Andrew Sullivan links the debate between Steven Taylor and James Joyner over the merits, or lack thereof, of the Obama alternative for disaffected conservatives. From my point of view, which is a bit more apathetic than disaffected and libertarian than conservative, and thus theoretically (at least) a bit more analytical, things work out as being roughly outlined as follows:
- John McCain is, by all reasonable standards of analysis, more conservative than Barack Obama, across the issue space. (At worst on some obscure issue dimensions they may be tied.)
- All other things being equal, this means the expected policy outcome would be more conservative under a McCain administration than an Obama administration.
- Therefore, if you want to cast a instrumental vote, and you are conservative, you probably should vote for McCain.
Personally, I don’t think there are large, meaningful differences between Obama and McCain on the few issues that poorly map to ideology, like executive power, where there are few politicians of principle whose positions don’t reflect the partisanship of the executive officeholder. Obama is probably a bit more of a liberal internationalist than McCain when it comes to small-scale interventions, although I can’t see this making a huge difference or really being a useful voting criterion. By and large I think what’s happening in Iraq, rather than who’s in the White House, really matters when it comes to bringing the troops home sooner rather than later, although I suppose there may be a difference in the semantic game we’re going to play with distinguishing “the troops” who leave and those who remain. Afghanistan isn’t going to be fixed until the Pakistanis fix themselves, and I don’t see that happening any time soon. McCain as a hawk can probably more credibly produce a rapprochement with the various pariah states of varying degrees (Cuba, Iran, North Korea, Sudan, Venezuela, etc.), but I don’t think there is a huge obstacle to Obama doing the same (he may just have to do less).

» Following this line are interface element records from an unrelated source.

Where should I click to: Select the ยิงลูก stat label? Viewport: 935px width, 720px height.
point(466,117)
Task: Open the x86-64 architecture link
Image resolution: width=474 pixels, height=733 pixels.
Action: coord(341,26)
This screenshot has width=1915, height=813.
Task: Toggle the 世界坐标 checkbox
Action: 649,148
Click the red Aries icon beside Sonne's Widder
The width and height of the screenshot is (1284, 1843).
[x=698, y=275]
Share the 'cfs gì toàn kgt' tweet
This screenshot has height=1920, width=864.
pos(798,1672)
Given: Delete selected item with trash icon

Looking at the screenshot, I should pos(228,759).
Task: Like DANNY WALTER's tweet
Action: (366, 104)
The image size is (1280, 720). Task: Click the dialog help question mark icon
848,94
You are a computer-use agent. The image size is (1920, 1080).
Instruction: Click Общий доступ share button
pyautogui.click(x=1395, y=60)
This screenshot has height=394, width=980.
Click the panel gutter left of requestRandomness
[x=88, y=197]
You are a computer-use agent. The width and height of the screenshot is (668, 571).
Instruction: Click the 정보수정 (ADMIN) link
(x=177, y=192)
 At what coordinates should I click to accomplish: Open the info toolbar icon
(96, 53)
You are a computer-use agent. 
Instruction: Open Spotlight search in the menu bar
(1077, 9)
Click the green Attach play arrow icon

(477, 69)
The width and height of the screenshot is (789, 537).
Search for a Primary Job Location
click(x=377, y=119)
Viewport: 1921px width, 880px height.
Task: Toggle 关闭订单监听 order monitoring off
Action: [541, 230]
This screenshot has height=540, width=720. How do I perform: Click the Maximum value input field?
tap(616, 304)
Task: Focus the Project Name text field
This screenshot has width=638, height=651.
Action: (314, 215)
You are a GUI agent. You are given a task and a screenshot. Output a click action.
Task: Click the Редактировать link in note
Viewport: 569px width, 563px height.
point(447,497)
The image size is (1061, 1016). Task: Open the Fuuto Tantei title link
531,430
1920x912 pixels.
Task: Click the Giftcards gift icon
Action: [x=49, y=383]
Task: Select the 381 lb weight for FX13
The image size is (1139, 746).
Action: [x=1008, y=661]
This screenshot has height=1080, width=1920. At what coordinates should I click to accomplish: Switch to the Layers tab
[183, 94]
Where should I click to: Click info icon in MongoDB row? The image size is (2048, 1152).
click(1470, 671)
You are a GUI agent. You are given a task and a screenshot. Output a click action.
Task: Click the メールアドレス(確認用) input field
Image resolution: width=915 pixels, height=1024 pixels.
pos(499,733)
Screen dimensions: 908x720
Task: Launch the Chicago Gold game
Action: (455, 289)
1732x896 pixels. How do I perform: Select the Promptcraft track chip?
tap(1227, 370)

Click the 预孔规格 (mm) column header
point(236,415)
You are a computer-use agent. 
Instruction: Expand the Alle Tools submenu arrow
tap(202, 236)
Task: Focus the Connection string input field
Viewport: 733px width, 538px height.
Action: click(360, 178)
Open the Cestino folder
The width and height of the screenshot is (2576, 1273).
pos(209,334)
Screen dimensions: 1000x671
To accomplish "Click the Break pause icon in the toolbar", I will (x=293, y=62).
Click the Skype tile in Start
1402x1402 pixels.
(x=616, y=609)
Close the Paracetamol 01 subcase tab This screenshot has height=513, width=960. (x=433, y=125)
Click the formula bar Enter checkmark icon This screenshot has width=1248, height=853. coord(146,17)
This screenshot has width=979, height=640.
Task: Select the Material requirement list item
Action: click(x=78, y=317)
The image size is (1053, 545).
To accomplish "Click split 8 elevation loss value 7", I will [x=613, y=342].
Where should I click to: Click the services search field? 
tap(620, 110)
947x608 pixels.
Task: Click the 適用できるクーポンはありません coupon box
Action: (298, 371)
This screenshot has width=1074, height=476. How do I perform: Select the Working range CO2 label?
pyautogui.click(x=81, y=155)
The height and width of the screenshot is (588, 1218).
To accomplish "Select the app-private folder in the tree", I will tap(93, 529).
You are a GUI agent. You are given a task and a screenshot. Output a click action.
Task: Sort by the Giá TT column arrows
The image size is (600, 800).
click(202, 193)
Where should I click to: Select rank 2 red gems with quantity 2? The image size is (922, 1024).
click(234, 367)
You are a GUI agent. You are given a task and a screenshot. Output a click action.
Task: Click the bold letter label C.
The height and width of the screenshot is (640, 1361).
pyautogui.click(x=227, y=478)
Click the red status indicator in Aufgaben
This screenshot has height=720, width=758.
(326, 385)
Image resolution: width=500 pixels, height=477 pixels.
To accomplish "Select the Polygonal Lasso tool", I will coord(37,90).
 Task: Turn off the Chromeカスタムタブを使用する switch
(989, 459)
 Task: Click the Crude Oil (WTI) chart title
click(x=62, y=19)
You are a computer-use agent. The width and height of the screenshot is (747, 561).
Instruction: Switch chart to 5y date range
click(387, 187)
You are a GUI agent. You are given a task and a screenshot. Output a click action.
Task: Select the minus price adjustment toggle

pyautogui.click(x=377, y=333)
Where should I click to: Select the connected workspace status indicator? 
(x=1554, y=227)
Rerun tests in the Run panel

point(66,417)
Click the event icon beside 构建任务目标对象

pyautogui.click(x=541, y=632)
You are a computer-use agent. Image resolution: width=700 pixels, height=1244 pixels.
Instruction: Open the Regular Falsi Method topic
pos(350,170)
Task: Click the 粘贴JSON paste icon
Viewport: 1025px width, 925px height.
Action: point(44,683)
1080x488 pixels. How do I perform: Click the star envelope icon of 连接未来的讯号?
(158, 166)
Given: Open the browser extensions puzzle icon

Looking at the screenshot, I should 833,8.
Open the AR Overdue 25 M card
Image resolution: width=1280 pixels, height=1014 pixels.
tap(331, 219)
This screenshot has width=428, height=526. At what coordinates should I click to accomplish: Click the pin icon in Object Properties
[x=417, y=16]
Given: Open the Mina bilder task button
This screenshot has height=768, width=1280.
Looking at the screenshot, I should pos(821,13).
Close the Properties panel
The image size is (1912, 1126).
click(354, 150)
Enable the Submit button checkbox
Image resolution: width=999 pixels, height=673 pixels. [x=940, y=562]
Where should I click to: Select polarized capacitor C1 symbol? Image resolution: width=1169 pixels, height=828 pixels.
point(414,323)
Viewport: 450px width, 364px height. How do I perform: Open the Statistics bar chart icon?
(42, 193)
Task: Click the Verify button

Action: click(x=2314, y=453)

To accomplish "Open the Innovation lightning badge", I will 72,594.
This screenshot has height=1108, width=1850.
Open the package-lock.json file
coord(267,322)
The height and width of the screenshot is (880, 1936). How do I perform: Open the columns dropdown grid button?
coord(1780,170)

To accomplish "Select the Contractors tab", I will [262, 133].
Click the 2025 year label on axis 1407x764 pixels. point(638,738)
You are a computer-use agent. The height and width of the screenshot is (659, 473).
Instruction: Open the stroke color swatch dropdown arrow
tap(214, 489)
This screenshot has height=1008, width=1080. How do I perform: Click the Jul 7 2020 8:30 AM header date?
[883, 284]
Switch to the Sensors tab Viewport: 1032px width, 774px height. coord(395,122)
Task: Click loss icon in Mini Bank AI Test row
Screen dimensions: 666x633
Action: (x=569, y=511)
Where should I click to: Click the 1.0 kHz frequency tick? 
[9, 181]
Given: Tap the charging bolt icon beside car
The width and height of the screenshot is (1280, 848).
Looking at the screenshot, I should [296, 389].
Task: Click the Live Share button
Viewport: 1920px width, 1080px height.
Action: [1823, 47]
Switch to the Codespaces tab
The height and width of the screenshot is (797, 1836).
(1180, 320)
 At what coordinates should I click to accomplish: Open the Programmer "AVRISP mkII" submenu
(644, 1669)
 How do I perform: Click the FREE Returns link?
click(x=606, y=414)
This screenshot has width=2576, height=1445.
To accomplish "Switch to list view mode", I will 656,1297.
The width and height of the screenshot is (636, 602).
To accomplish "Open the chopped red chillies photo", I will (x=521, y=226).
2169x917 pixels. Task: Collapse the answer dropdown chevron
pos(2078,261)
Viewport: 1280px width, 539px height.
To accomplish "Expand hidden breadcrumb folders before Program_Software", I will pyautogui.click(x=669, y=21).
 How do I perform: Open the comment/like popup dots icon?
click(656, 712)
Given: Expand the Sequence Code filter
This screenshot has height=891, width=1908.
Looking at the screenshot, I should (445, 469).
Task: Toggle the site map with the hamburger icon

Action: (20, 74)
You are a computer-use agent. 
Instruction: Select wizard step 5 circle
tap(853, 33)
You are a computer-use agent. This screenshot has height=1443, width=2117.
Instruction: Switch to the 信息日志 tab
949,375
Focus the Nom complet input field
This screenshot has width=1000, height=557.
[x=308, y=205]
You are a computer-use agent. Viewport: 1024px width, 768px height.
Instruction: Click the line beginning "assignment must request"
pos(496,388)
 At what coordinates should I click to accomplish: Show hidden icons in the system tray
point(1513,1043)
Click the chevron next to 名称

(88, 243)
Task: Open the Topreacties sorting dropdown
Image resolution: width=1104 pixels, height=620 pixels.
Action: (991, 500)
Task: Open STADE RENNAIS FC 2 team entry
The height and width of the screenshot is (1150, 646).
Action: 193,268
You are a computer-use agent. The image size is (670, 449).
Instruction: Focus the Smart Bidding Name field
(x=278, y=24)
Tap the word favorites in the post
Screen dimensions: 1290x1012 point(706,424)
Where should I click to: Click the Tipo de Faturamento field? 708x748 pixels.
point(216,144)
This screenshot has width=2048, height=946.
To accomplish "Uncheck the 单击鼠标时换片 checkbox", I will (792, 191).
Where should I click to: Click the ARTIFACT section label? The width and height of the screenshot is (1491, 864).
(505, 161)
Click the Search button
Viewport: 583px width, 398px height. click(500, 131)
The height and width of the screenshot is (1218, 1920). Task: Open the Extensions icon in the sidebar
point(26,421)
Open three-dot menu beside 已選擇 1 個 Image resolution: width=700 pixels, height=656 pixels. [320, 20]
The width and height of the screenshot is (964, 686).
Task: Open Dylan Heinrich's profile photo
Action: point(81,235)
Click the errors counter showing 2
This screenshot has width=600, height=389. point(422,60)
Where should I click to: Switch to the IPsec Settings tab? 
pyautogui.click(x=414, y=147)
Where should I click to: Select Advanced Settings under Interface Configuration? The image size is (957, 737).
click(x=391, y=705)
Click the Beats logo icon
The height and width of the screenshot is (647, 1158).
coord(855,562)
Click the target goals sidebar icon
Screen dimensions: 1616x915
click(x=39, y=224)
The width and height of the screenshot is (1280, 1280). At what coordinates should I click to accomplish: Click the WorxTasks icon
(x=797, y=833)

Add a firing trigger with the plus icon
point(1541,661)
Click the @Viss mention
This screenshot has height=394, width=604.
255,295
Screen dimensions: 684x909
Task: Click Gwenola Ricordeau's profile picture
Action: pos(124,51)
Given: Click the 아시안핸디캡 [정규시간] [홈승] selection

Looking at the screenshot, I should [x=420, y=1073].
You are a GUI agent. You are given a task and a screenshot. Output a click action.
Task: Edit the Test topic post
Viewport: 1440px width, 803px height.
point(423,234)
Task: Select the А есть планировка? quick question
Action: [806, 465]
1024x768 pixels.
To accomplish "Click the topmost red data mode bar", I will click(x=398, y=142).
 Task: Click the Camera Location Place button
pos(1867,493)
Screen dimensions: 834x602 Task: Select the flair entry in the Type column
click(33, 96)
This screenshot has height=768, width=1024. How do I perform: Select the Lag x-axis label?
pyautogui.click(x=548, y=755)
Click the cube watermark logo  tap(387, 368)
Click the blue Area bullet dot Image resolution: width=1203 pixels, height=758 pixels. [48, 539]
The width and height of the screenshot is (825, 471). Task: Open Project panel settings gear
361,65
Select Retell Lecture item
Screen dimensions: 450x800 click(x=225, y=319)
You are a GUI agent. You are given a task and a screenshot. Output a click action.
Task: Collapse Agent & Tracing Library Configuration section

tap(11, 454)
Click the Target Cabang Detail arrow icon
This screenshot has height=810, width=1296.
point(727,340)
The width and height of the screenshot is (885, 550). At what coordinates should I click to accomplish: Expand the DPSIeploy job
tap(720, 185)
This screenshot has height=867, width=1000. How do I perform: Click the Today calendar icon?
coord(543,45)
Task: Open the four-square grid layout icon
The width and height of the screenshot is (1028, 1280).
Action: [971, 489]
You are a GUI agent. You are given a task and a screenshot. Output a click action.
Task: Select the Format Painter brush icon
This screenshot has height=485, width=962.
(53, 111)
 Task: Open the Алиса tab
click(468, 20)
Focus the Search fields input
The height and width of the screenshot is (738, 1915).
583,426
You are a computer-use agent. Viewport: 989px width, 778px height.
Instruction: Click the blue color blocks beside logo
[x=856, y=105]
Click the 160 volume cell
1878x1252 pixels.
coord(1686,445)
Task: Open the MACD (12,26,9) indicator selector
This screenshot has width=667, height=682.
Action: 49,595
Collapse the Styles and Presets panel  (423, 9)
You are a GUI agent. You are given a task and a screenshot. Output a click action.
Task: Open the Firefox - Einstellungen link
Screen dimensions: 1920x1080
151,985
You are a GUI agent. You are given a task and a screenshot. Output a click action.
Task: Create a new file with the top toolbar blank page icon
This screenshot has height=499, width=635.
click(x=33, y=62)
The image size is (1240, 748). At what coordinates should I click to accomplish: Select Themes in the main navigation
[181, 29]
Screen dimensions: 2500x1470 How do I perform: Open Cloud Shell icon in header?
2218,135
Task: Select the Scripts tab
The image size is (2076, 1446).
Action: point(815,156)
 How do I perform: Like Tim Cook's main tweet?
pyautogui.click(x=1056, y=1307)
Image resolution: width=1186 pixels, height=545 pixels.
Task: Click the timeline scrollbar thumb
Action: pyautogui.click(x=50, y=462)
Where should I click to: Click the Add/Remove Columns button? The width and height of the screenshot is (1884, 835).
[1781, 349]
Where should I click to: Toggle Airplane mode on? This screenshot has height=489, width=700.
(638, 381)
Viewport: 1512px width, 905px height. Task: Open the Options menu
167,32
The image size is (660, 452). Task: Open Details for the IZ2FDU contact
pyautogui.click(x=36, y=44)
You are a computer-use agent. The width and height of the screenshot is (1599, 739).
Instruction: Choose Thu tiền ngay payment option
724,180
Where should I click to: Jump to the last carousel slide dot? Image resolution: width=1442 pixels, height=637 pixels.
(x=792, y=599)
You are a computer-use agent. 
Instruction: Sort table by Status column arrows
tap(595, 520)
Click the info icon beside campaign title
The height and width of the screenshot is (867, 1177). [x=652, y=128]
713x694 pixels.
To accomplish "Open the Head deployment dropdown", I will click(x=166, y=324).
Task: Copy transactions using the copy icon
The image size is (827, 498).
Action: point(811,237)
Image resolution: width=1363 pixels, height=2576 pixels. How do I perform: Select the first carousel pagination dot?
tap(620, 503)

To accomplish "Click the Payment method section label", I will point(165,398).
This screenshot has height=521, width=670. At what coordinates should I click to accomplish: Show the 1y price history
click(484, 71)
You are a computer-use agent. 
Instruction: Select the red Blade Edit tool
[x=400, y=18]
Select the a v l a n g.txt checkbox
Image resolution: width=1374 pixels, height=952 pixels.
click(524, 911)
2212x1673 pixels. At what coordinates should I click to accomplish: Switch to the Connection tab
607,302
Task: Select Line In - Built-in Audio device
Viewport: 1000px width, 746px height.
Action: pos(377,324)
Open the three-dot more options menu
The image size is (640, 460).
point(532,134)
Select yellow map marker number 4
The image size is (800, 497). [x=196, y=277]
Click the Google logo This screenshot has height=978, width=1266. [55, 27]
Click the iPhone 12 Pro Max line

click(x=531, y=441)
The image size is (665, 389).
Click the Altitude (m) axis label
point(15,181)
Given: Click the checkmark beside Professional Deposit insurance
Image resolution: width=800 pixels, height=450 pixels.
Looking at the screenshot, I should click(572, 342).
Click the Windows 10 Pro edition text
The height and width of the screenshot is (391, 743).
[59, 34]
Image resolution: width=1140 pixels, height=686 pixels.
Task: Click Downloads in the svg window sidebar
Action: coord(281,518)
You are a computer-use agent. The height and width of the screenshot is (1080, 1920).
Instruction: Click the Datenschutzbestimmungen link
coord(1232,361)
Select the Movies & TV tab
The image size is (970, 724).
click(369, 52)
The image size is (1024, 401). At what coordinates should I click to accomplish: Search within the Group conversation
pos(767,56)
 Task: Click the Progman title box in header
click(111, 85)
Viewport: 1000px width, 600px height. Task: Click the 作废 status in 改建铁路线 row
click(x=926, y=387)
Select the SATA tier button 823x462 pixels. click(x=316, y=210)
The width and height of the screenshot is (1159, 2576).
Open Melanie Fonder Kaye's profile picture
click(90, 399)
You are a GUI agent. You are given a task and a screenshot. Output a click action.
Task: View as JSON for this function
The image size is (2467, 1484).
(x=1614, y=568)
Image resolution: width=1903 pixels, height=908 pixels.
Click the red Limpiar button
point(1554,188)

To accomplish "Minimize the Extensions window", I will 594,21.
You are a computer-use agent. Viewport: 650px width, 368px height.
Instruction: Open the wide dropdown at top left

From an apathetic libertarian perspective, neither candidate is particularly appealing, although generally speaking I find critiquing Washington from the (Postrel-1990s Reason) economic classical liberal perspective more interesting than from the (Gillespie-current Reason) social/cultural left. As a future upper-middle-income government bureaucrat I suppose the Democrats are more likely to govern in support of my personal, short-term financial interests (throwing money at higher education, lower taxes on the “middle class” which seemingly tops out right at the peak Congressional salary, transferring more of my personal health care expenses onto the backs of Bill Gates and Mark Cuban), even if I have to balance that against the possibility that eight years of Democrats at 1600 Pennsylvania Avenue could fuck up America economically to the point it becomes Britain circa 1978, and the billboards won’t even be as catchy.
All this is, of course, really just a boring way of saying that since my vote really won’t matter I’m having a hard time feeling all that motivated to care one way or the other.